BEGIN Dataset extract

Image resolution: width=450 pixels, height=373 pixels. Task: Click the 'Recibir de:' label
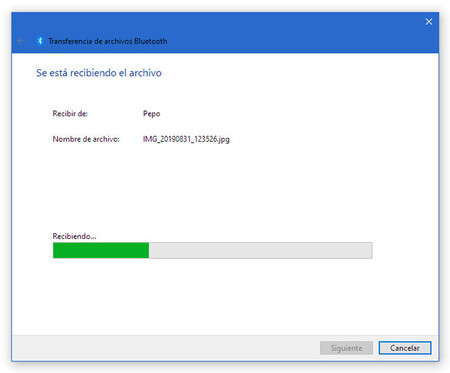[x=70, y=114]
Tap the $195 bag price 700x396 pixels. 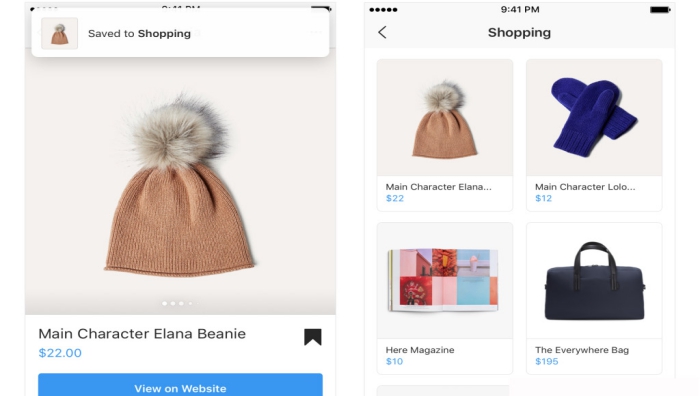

END Dataset extract
BEGIN Dataset extract

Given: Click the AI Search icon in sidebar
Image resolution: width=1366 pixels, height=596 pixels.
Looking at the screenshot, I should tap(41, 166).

END Dataset extract

*What is being asked*: Of the records above, print only the lines from the one containing "Image resolution: width=450" through the one containing "Tap the $195 bag price 700x396 pixels.", inclusive and unaltered, leaving out pictures.

*Expected answer*:
Image resolution: width=450 pixels, height=373 pixels. Task: Click the 'Recibir de:' label
[x=70, y=114]
Tap the $195 bag price 700x396 pixels. 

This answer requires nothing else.